Exercise:
In the article about the Ku Klux Klan bounty on Martin Luther King Jr., how much money were the White Knights said to have offered Donald Eugene Sparks in 1964 to shoot King?

Quoted text:
_ _ _ _ _
More evidence emerges on Ku Klux Klan bounty to kill Martin Luther King Jr.
By Jerry Mitchell
clarionledger.com
ABOVE PHOTO: Rev. Martin Luther King.
(World Telegram & Sun photo by Dick DeMarsico)
More evidence is emerging that confirms the White Knights of the Ku Klux Klan in Mississippi offered a $100,000 bounty for the assassination of Martin Luther King Jr.
Authors Stuart Wexler and Larry Hancock detail the evidence in their new book, The Awful Grace of God: Religious Terrorism, White Supremacy and the Unsolved Murder of Martin Luther King Jr.
The White Knights, led by Imperial Wizard Sam Bowers, indeed wanted King dead and had plotted several times to do it — only to fail.
In 1964, the White Knights supposedly offered future Dixie Mafia member Donald Eugene Sparks $13,000 to shoot King, but the plan fell through.
In their research, the authors tracked down a man who had told the FBI about the White Knights$100,000 bounty — Donald Nissen, a former inmate at the Leavenworth penitentiary in Kansas.
In his first press interview, Nissen said he worked side by side with fellow inmate Leroy McManaman, whom the authors say knew Sparks.
"He was a career criminal, and I guess I was, too," said Nissen.
Aware that Nissen would soon get out of prison and return to Atlanta, McManaman approached his fellow worker.
_ _ _ _ _
Dataset entries:
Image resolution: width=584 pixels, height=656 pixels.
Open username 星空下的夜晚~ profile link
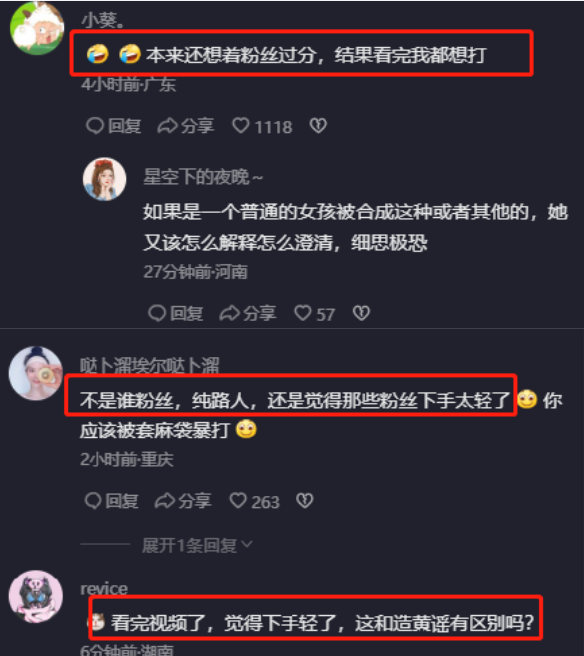pos(203,177)
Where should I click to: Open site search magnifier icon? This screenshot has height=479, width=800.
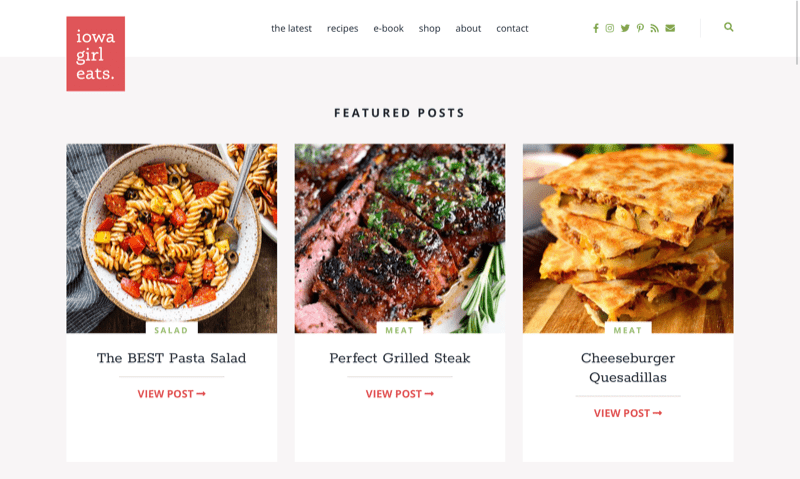point(729,27)
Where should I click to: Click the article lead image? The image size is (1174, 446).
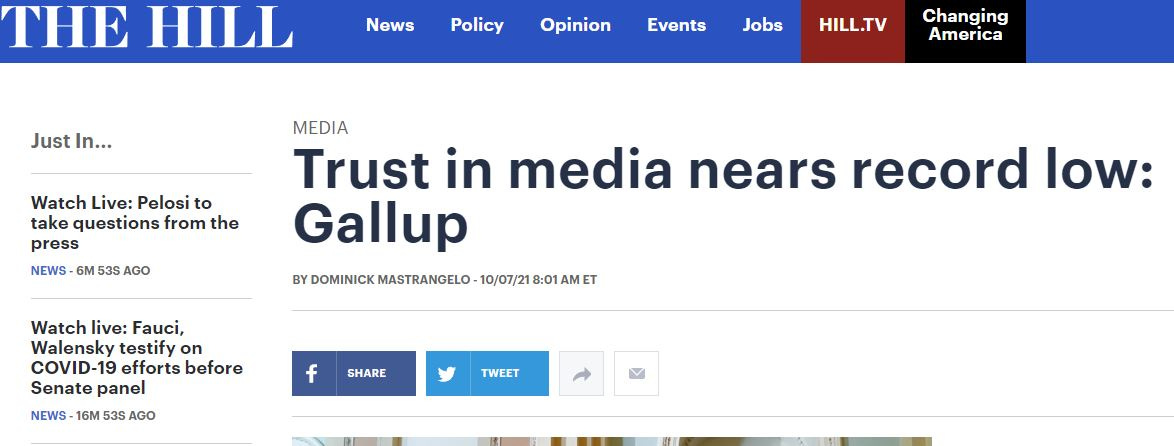click(612, 442)
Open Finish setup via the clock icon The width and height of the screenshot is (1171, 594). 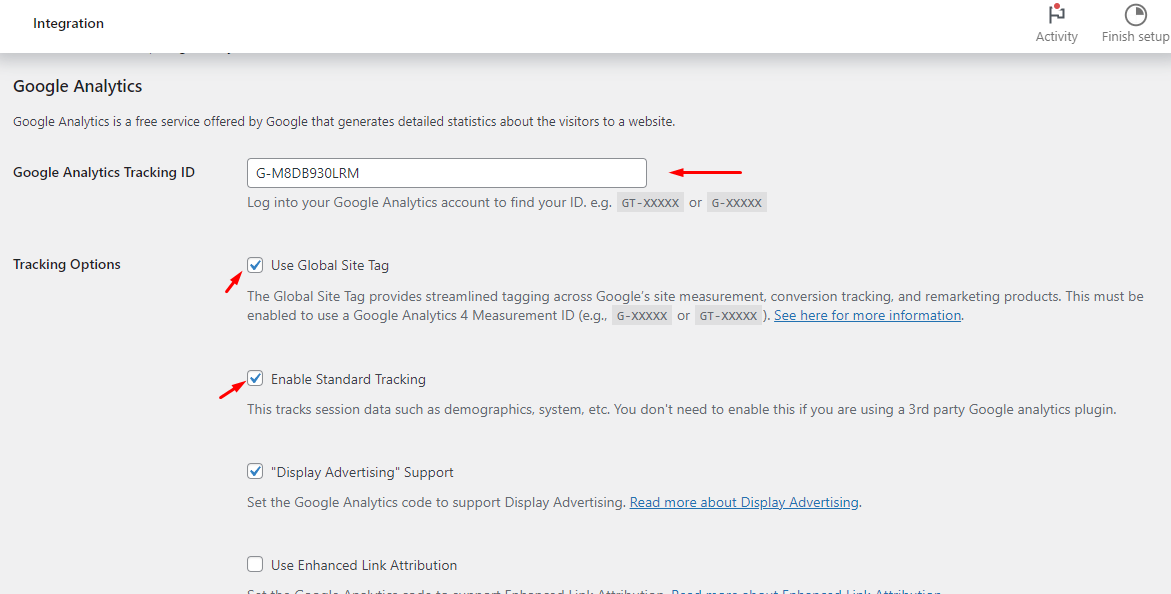pyautogui.click(x=1135, y=16)
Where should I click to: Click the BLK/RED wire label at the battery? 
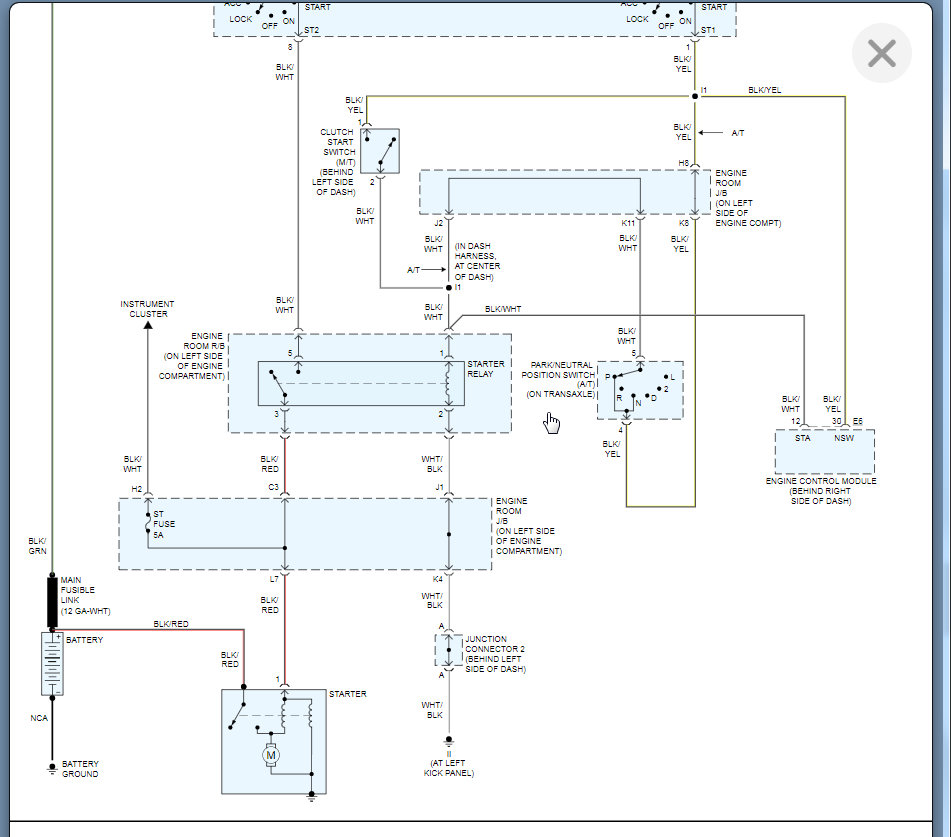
_ _ _ _ _
Task answer:
$13,000